Além do exercício da legítima defesa coletiva, o TIAR estabelece em seu artigo 6º a possibilidade de atuação em casos de “agressão que não seja um ataque armado”, “conflito extracontinental ou intracontinental” ou “qualquer outro fato ou situação que possa por em perigo a paz na América”. Esta última hipótese foi aquela identificada na Venezuela por 13 países (incluindo o Brasil) do Órgão Consultivo do TIAR em 23 de setembro de 2019[3]. O texto da resolução é enfático ao reconhecer que “o território venezuelano se tornou, com a complacência do regime ilegítimo, um refúgio para organizações terroristas e grupos armados ilegais (…) que ameaçam a segurança do continente”[4].

A resolução de 23 de setembro estabelece que os Estados devem adotar medidas em seus sistemas jurídicos internos para identificar, investigar e punir indivíduos ligados ao regime de Nicolas Maduro envolvidos com atividades de lavagem de dinheiro, tráfico de drogas, terrorismo e crime organizado transnacional, bem como autoridades acusadas de atos de corrupção e graves abusos de direitos humanos. Tais medidas não estão previstas no rol de ações que não empregam o uso da força previstas no artigo 8º do TIAR e inovam ao determinar que seus Estados partes exerçam jurisdição extraterritorial sobre supostos crimes cometidos em território venezuelano, medida semelhante à adotada pelo Conselho de Segurança desde 2001 em relação ao combate ao terrorismo[5].

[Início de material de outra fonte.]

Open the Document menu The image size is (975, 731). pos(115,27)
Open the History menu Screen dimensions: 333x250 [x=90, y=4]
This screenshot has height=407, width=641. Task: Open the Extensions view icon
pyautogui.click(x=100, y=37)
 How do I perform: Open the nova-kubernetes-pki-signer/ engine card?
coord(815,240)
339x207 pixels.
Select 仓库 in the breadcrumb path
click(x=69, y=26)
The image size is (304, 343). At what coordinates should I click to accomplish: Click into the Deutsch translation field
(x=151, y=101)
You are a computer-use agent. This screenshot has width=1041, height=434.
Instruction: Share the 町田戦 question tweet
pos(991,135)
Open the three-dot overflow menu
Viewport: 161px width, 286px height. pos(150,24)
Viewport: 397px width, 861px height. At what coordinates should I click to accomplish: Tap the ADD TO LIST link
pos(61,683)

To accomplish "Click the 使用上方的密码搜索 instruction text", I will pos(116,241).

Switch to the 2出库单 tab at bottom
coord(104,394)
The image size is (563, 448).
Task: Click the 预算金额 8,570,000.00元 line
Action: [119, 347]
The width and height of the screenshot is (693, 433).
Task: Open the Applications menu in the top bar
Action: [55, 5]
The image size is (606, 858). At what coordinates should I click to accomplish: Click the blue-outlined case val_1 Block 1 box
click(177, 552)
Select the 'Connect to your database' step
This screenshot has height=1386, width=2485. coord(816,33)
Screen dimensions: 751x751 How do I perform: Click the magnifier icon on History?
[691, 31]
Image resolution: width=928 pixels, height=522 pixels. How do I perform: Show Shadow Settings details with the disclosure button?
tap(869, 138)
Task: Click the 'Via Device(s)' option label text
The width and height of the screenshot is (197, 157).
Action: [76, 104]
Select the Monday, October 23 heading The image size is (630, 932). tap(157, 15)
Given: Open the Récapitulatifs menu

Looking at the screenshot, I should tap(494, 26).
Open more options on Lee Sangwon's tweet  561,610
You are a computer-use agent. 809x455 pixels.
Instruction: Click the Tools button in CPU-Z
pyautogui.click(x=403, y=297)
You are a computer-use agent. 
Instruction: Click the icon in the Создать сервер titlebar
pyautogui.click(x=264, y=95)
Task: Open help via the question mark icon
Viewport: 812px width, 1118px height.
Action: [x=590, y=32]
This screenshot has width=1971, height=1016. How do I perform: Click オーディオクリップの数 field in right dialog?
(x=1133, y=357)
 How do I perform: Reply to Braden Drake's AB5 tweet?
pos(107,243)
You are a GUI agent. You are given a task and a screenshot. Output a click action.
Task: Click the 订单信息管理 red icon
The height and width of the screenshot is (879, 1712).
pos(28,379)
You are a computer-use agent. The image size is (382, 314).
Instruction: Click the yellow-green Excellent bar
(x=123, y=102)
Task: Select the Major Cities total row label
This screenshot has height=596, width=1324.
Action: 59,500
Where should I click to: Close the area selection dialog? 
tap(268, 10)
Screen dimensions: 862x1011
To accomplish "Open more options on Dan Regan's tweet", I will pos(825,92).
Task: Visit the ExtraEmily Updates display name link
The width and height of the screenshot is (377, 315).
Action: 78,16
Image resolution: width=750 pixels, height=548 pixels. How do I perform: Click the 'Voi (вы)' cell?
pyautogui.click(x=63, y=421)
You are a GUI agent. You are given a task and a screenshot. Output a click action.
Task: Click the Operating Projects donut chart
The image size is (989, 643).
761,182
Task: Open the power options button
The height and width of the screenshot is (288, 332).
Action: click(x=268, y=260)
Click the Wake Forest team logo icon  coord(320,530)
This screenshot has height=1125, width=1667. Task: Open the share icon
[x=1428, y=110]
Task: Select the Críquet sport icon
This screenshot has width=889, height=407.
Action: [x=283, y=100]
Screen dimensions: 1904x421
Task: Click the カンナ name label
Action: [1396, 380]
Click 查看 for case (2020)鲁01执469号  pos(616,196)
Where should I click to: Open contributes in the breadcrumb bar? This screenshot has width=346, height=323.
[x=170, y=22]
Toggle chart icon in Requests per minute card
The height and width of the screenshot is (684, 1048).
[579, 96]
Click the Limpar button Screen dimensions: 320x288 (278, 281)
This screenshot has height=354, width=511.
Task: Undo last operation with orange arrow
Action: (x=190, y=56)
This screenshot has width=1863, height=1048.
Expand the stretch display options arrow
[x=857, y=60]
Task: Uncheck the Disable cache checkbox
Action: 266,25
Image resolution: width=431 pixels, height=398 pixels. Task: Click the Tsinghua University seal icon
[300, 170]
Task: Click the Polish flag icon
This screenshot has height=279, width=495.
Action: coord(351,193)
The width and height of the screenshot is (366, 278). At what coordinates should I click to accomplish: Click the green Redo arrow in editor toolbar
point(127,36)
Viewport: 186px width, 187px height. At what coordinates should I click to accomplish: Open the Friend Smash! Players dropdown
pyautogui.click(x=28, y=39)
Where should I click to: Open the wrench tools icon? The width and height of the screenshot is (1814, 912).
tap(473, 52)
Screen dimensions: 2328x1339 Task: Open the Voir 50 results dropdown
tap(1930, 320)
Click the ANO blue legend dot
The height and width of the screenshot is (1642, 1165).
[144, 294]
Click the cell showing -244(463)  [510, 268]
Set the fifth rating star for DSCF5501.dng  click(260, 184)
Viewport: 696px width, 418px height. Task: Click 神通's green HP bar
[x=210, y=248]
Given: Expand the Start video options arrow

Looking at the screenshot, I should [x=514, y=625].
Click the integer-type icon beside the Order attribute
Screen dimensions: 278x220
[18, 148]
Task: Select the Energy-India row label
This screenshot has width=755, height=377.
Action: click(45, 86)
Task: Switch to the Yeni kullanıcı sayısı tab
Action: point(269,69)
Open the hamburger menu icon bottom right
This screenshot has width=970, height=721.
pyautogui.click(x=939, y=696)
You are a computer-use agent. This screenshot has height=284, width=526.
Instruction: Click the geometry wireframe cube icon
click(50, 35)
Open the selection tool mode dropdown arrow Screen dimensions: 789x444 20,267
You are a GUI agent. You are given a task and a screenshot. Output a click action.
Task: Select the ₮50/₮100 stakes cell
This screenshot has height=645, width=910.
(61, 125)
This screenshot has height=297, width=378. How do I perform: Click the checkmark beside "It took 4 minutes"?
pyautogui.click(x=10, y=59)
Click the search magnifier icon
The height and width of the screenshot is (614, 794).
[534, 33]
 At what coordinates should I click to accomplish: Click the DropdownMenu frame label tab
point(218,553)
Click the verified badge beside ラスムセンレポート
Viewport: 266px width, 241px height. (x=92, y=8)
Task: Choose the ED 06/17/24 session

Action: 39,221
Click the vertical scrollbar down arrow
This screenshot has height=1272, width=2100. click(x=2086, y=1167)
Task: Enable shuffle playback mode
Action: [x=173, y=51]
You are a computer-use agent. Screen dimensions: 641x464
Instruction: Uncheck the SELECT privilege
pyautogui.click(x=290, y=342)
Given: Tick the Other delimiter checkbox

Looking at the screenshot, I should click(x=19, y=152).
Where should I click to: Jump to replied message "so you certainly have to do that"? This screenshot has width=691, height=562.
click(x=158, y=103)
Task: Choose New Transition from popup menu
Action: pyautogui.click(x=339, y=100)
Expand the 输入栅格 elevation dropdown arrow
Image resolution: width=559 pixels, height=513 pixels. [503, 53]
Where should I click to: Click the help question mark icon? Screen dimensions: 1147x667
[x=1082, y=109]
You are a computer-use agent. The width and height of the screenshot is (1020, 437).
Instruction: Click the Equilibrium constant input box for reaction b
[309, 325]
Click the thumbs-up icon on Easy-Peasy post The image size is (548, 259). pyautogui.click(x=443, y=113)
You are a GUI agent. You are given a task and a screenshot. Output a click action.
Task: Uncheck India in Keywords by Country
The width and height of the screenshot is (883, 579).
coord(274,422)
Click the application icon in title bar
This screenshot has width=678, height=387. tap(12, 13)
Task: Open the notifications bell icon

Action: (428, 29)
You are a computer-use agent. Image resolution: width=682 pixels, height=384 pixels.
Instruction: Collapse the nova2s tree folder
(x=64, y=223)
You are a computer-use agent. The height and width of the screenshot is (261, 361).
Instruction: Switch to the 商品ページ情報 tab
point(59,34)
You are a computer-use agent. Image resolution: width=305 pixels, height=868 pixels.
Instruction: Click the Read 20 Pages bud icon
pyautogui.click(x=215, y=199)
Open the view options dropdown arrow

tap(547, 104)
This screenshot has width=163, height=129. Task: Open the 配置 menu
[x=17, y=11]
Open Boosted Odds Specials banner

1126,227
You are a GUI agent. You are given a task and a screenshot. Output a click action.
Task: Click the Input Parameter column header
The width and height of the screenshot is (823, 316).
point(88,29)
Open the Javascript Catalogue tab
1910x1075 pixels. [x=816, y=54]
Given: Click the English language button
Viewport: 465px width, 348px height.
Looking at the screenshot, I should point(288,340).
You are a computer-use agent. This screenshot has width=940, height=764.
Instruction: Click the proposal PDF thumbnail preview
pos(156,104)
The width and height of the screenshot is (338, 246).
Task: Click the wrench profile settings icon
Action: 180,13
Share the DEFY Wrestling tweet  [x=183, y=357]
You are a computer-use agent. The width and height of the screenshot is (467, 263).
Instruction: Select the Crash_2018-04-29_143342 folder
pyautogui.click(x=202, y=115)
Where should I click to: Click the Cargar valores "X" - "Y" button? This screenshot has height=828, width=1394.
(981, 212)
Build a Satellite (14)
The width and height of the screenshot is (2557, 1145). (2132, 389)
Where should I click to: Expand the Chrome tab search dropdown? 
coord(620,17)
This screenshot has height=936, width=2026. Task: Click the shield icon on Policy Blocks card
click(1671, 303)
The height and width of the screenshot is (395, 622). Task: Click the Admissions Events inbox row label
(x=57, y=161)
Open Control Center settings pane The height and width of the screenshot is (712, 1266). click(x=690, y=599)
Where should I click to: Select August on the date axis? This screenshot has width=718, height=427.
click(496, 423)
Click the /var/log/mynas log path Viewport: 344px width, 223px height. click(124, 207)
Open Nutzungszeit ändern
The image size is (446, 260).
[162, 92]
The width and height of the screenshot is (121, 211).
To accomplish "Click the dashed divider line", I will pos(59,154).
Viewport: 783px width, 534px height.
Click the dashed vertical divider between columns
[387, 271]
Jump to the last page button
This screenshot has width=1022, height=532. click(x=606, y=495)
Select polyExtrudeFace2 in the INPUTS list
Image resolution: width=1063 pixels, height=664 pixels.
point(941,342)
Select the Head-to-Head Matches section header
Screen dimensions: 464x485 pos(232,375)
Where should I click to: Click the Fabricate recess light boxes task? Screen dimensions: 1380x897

Ainda que inexista norma no ordenamento jurídico brasileiro regulamentando as potenciais sanções a serem impostas a tais indivíduos – como ocorre com a Lei que regula as sanções do Conselho de Segurança[6] – é possível imaginar que o executivo federal tenda a seguir a prática anterior de incorporar as sanções através de Decreto Presidencial. Esta situação não é desprovida de dificuldades no ordenamento interno[7].

Quando se trata de usar o TIAR para legitimar juridicamente um processo de intervenção na Venezuela, o cenário se altera substancialmente.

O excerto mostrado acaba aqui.